INFORMATION PROVIDED
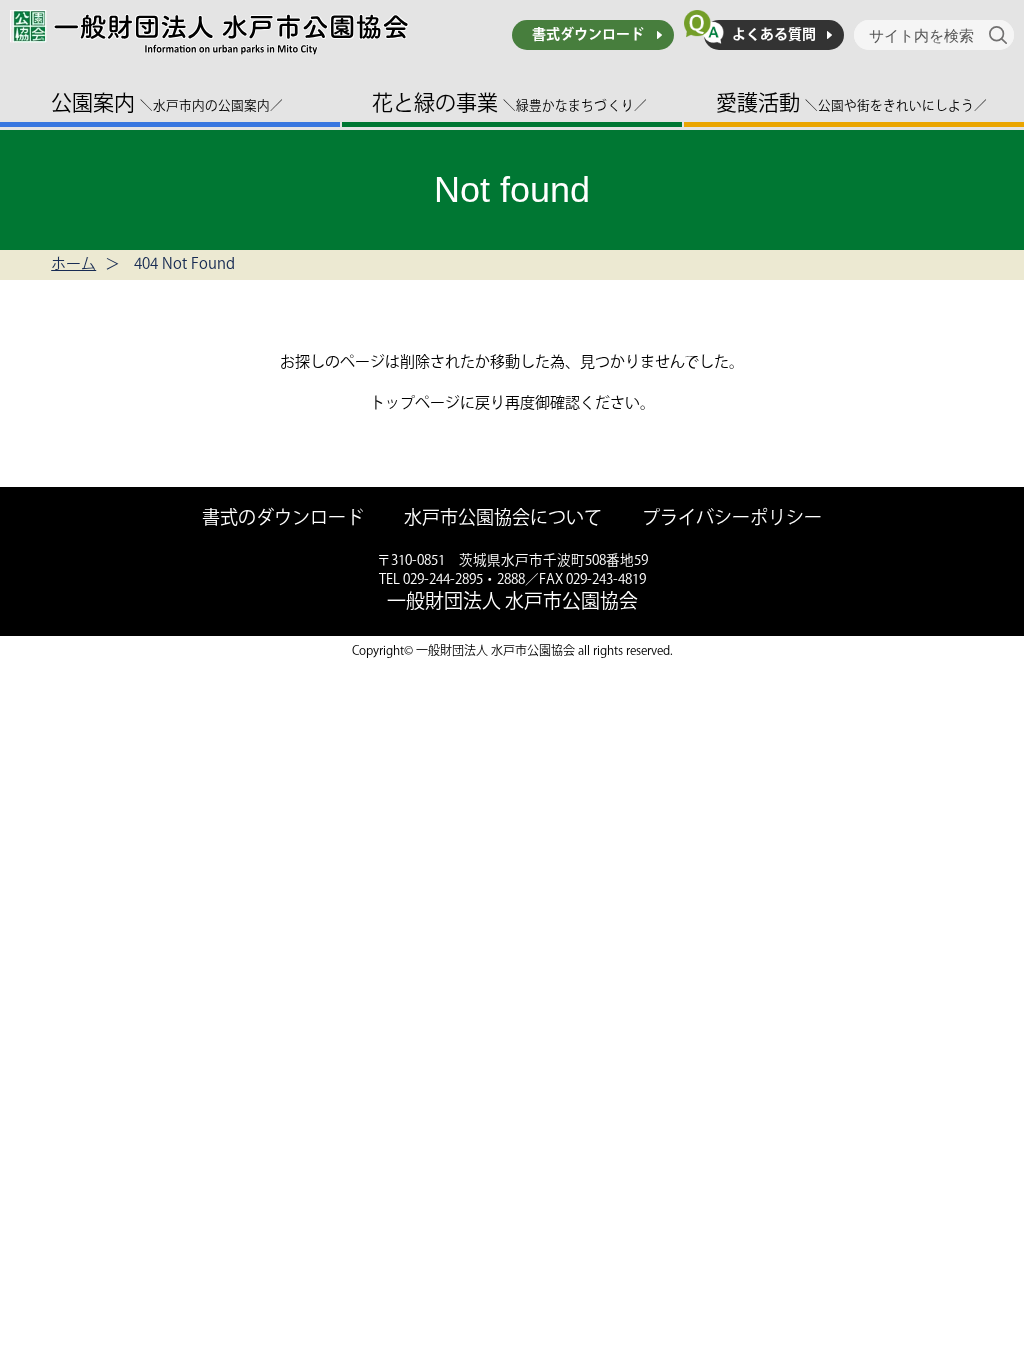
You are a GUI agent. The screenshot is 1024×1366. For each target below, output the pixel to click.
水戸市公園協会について (503, 519)
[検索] (1001, 35)
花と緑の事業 (509, 103)
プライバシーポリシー (732, 519)
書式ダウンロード (588, 35)
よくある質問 (774, 35)
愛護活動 (851, 103)
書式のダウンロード (283, 519)
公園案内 (167, 103)
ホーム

AIM OF THE TASK
Set out, exactly as written, the lines from the line with "[検索] (1001, 35)" to the last line of the records, inclusive, and only those lines.

RESULT FOR THIS TASK
[検索] (1001, 35)
花と緑の事業 (509, 103)
プライバシーポリシー (732, 519)
書式ダウンロード (588, 35)
よくある質問 (774, 35)
愛護活動 (851, 103)
書式のダウンロード (283, 519)
公園案内 (167, 103)
ホーム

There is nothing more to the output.